= Records provided =
# # # #
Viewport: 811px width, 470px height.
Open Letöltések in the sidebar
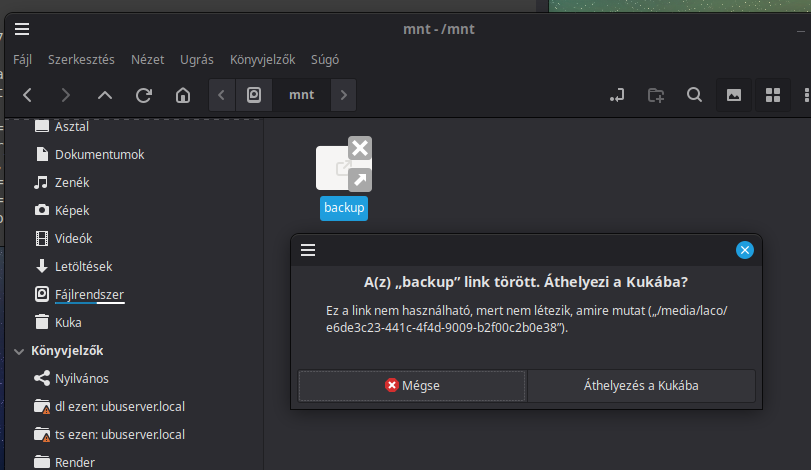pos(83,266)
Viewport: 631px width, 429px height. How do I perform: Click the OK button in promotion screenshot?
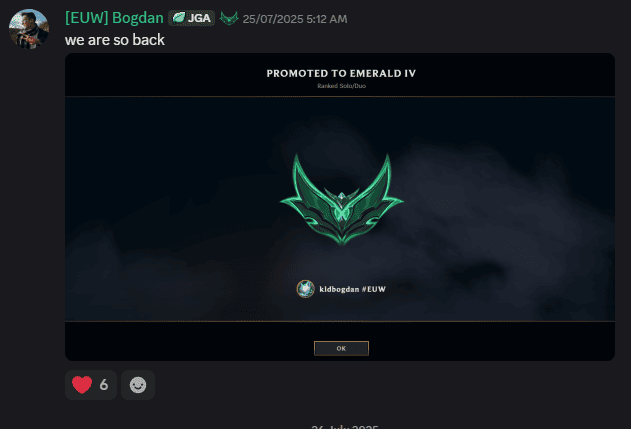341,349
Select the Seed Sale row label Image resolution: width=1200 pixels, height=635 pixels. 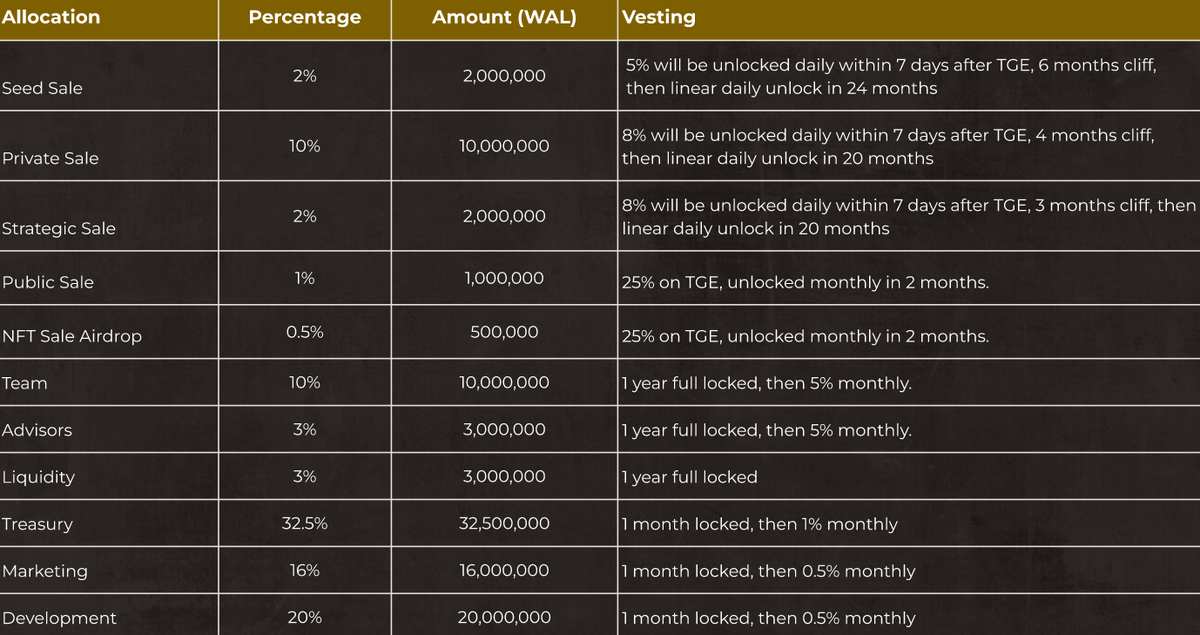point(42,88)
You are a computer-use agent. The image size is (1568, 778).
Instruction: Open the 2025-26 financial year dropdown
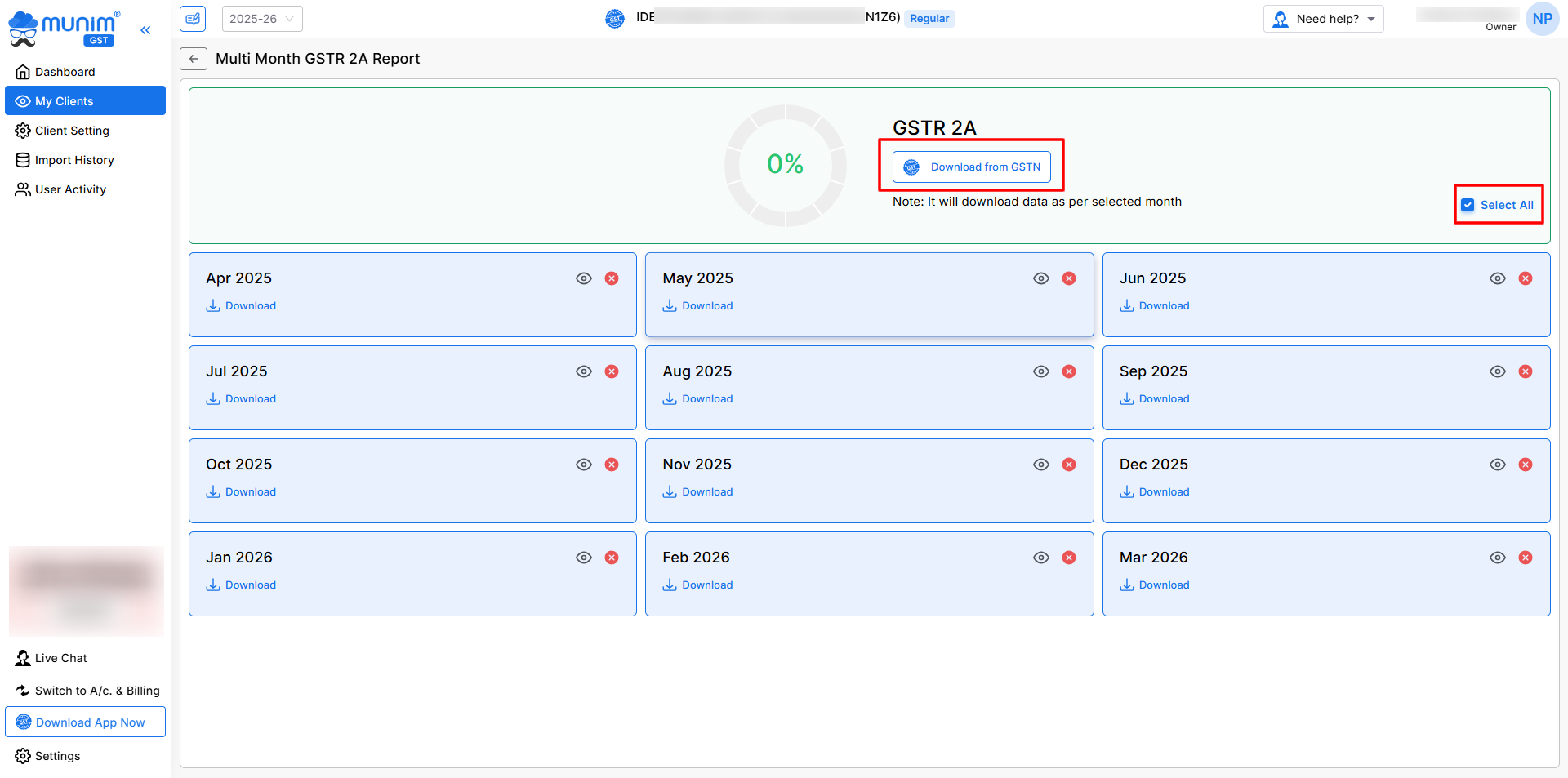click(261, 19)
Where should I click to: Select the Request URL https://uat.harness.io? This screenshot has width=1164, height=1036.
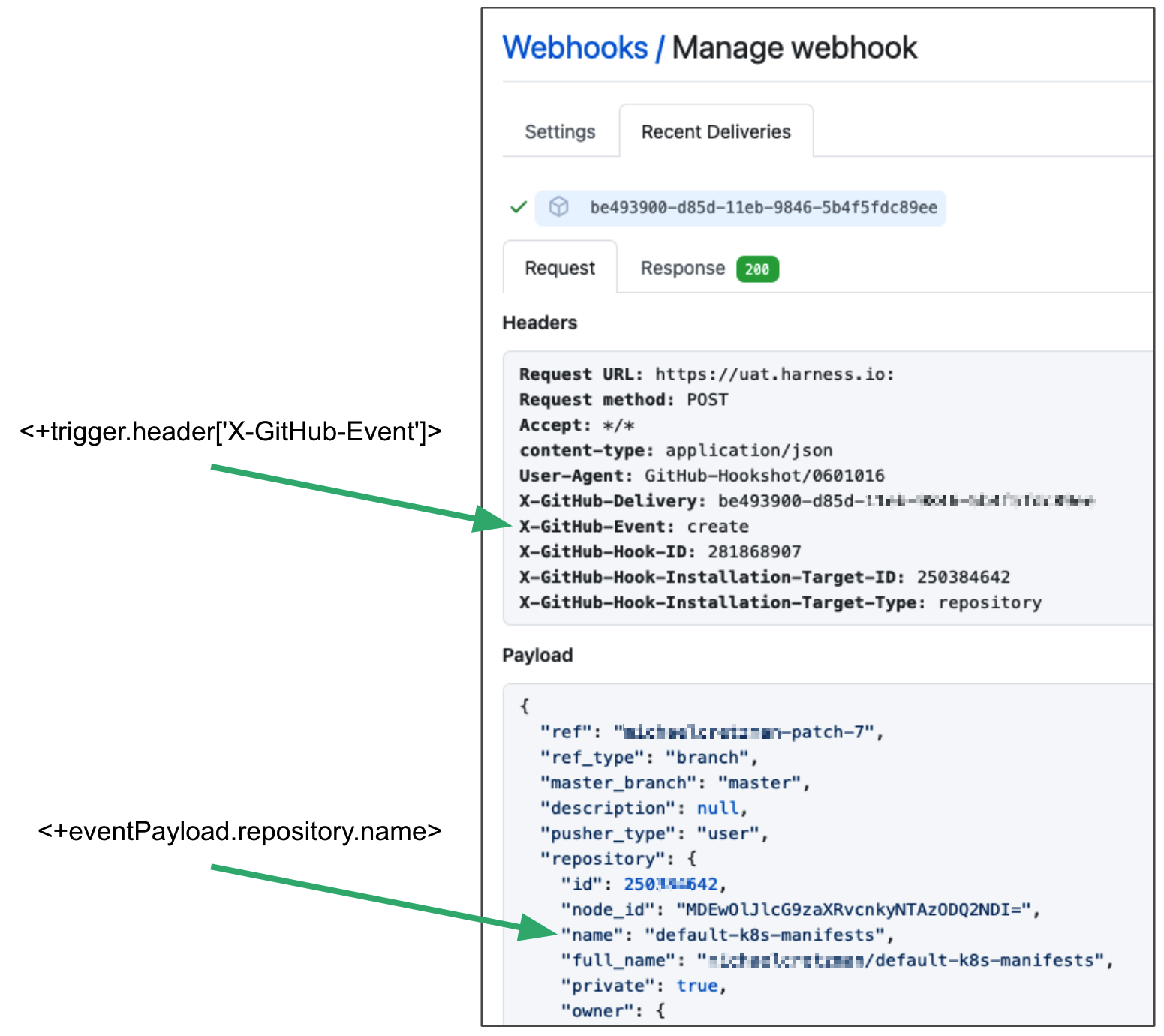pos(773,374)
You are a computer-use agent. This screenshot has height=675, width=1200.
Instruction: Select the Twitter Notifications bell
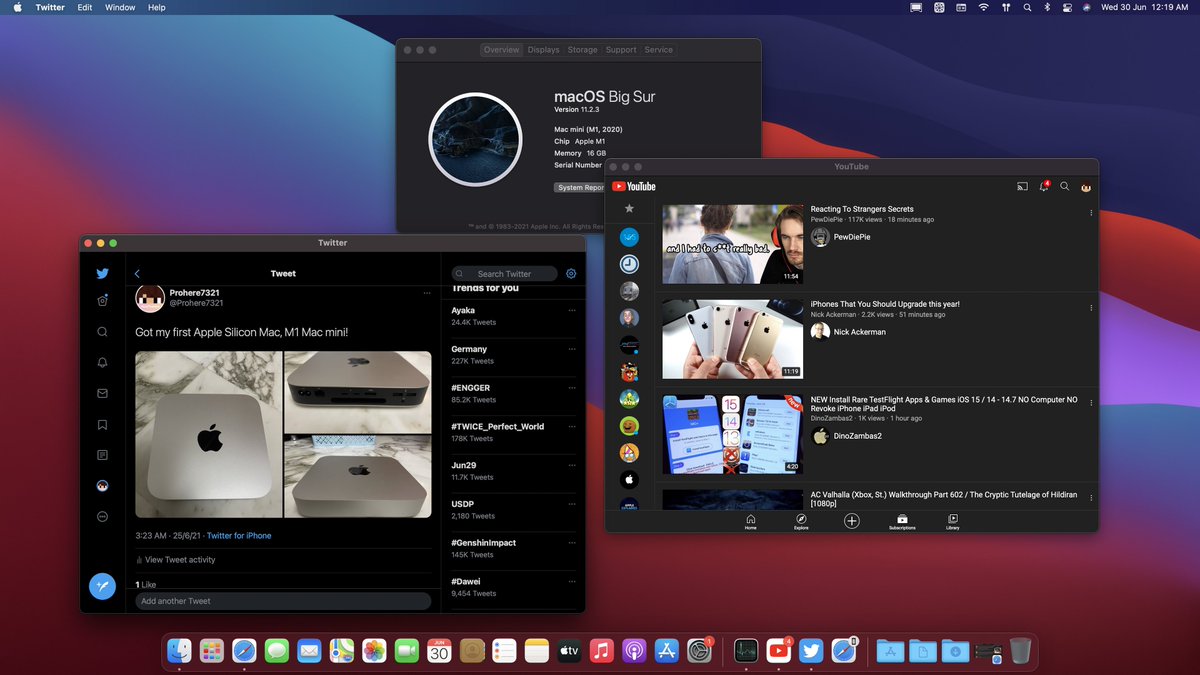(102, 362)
# # # #
= Problem to work on =
Output the lines of the listing verbatim, beginning at the line that contains "You are a computer-use agent. This" and continuing through the final line of the listing. Omit the pictures.

= Written response =
You are a computer-use agent. This screenshot has height=675, width=1200.
Instruction: Select the Twitter Notifications bell
(102, 362)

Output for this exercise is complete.